Primeiro troço de autoestrada em Timor-Leste inaugurado hoje no sul do país

Timor-Leste tem a partir de hoje, na zona sul do país, os seus primeiros 30 quilómetros de autoestrada, parte de um amplo projeto de investimento para o desenvolvimento da economia nacional.

"Este é um marco importante no desenvolvimento da infraestrutura rodoviária de Timor-Leste e na conectividade física do nosso país", disse hoje na inauguração o ministro de Estado da Presidência do Conselho de Ministros e ministro do Petróleo e Minerais em exercício, Agio Pereira.

"A autoestrada é importante não apenas para apoiar a indústria petrolífera de Timor-Leste, mas também para o desenvolvimento de outros setores como a agricultura, a pesca e os minerais, para facilitar o fluxo e o transporte de pessoas, produtos e materiais e para estimular as pequenas empresas e criar novos empregos e oportunidades", afirmou.

Agio Pereira falava na cerimónia de inauguração do primeiro troço da autoestrada que ligará Suai e Beaço, futuros polos nevrálgicos da economia timorense.

A autoestrada, uma ligação de 151,6 quilómetros, com duas faixas em cada sentido, entre as vilas de Suai e Beaço, ao longo da costa sul, ainda está em fase de construção, tendo hoje sido inaugurado o primeiro troço - 30,4 quilómetros entre Suai e Fatukahu/Mola.

"Esta artéria contribuirá significativamente para o crescimento económico a longo prazo do país", frisou.

Em declarações à Lusa, Agio Pereira sublinhou o muito que foi conseguido e considerou a obra um sinal "do milagre" que tem sido o desenvolvimento de Timor-Leste - que em 2019 cumpre 17 anos desde a restauração da independência.

"Mais do que asfalto, cascalho e areia", disse, a obra é a "concretização de uma visão e o cumprir de uma promessa" que começou com a crença dos timorenses serem "capazes de construir um futuro melhor para a nação.

A obra faz parte de um projeto mais ambicioso conhecido como Tasi Mane (Mar Homem, uma referência ao mar mais agitado da costa sul, em contraste com o Tasi Feto, ou Mar Mulher, o mais calmo da costa norte).

O Tasi Mane é um projeto de desenvolvimento de toda a costa sul do país que inclui a construção da Base de Apoio de Suai - zonas logísticas, residenciais e industriais -, a refinaria de Betano, uma unidade de processamento de Gás Natural Liquefeito (GNL), um porto e o gasoduto até ao campo Greater Sunrise, no Mar de Timor.

"O projeto foi desenhado para estabelecer a indústria nacional de petróleo e associadas infraestruturas de apoio, desenvolvimento de competências e capacidade de prestação de serviços, tornando-se num importante motor da economia de Timor-Leste", referiu.

"Esta autoestrada faz parte de um projeto integrado plurianual que engloba três agrupamentos industriais e infraestruturas adicionais para cada agrupamento, situados ao longo de um corredor de 155km na costa sul, prolongando-se desde o Suai, a oeste do país no distrito de Covalima, até Beaço, a leste no distrito de Viqueque.

A primeira fase da obra, no valor de 298 milhões de dólares, foi adjudicada à China Overseas Engineering Group, a que se somam mais quase 10 milhões em pagamentos por expropriações, o que implicar que o custo dos primeiros 30 quilómetros da obra se cifrou nos 10,17 milhões por quilómetro.

O primeiro troço que liga Suai a Fatukahu/Mola, estende-se ao longo de 30,4 quilómetros e engloba dez pontes, quatro interseções, 20 viadutos, 20 caixas de drenagem e 60 passagens hidráulicas.

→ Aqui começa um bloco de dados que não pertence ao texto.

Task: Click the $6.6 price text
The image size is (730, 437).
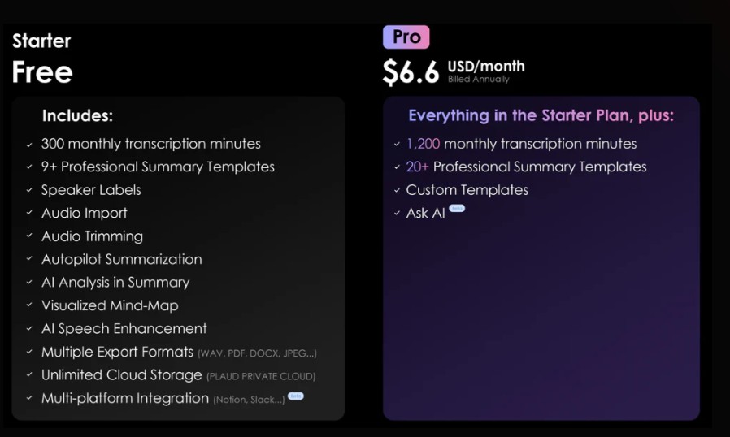Action: 411,72
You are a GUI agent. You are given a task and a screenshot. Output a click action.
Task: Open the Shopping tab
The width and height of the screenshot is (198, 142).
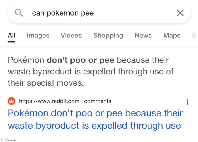[x=108, y=36]
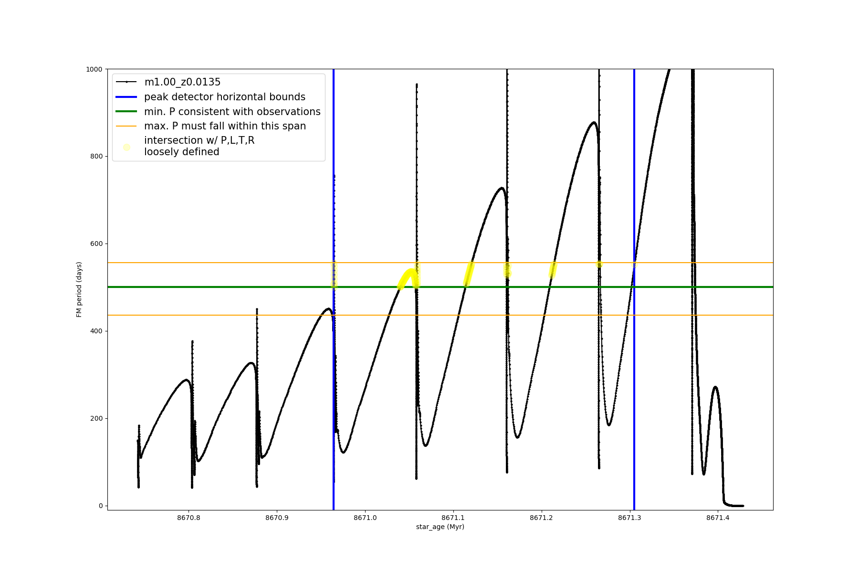Click the green line sample in the legend
Image resolution: width=859 pixels, height=573 pixels.
tap(126, 112)
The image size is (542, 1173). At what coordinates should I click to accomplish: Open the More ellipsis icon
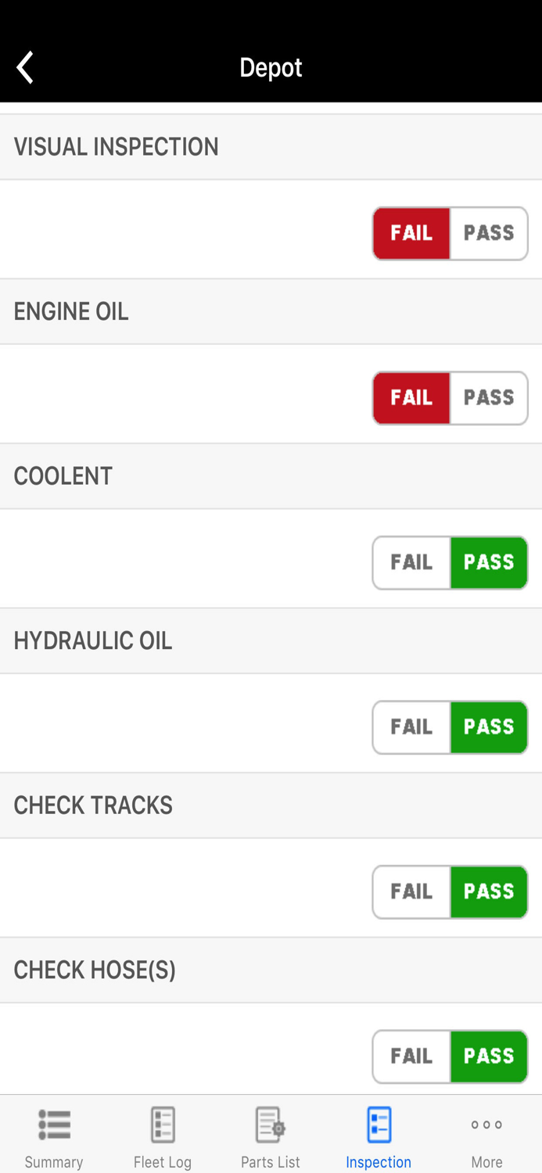(486, 1125)
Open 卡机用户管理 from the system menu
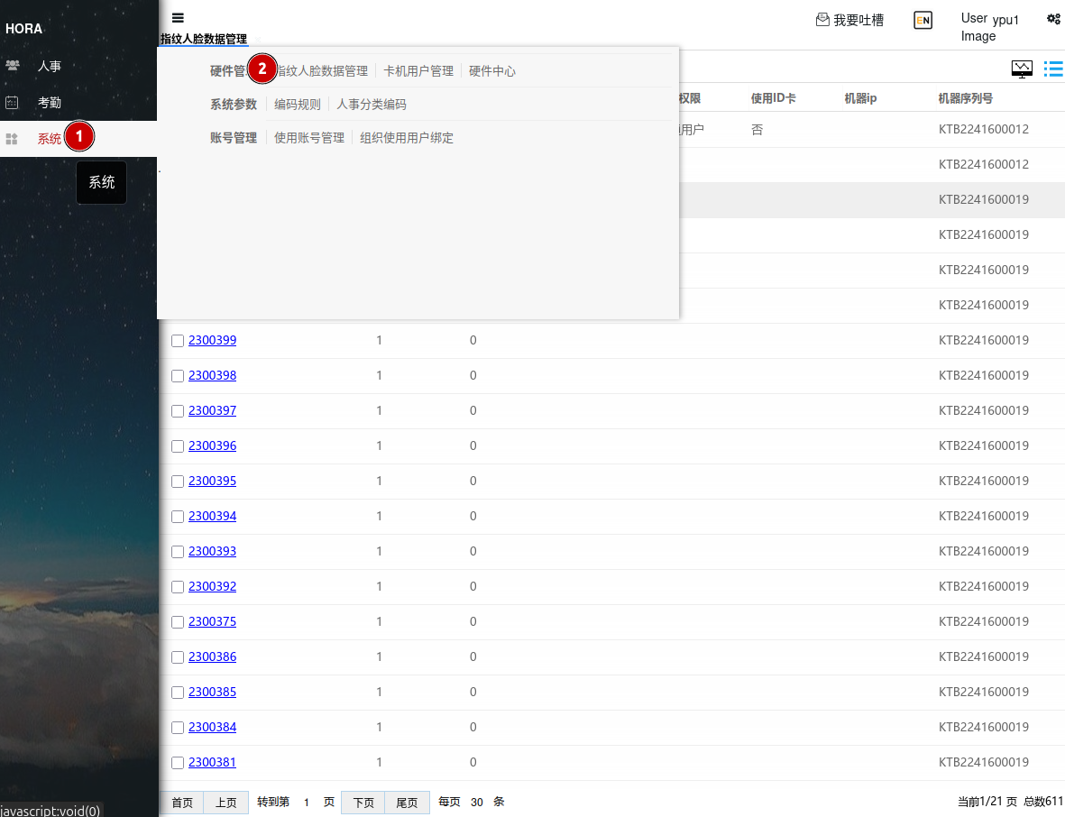1065x817 pixels. (x=418, y=71)
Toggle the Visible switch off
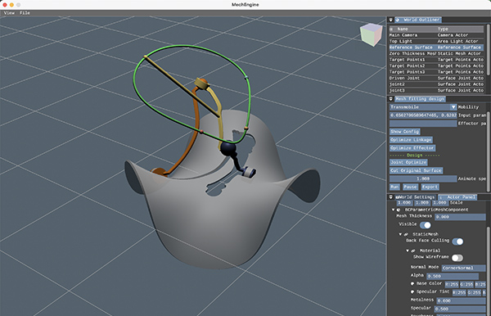Image resolution: width=491 pixels, height=316 pixels. pyautogui.click(x=425, y=225)
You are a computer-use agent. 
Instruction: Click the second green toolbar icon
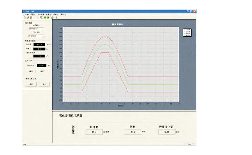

O segundo troço deve começar a ser preparado em 2019.

O projeto arrancou em 2011 com estudos técnicos, prosseguiu com a identificação, aquisição e compensação de mais de 289 hectares de terras e propriedades para o projeto.

Falta ainda concluir três troços da ligação, os 34,3 quilómetros entre Faticai e Dotik, os 42 quilómetros entre Dotik e Buikarin e os 36 quilómetros entre Buikaran e Beaço.

Se o preço por quilómetro se mantiver, o Governo ainda terá que gastar aproximadamente mais 1,2 mil milhões de dólares na obra, nota o instituto La'o Hamutuk.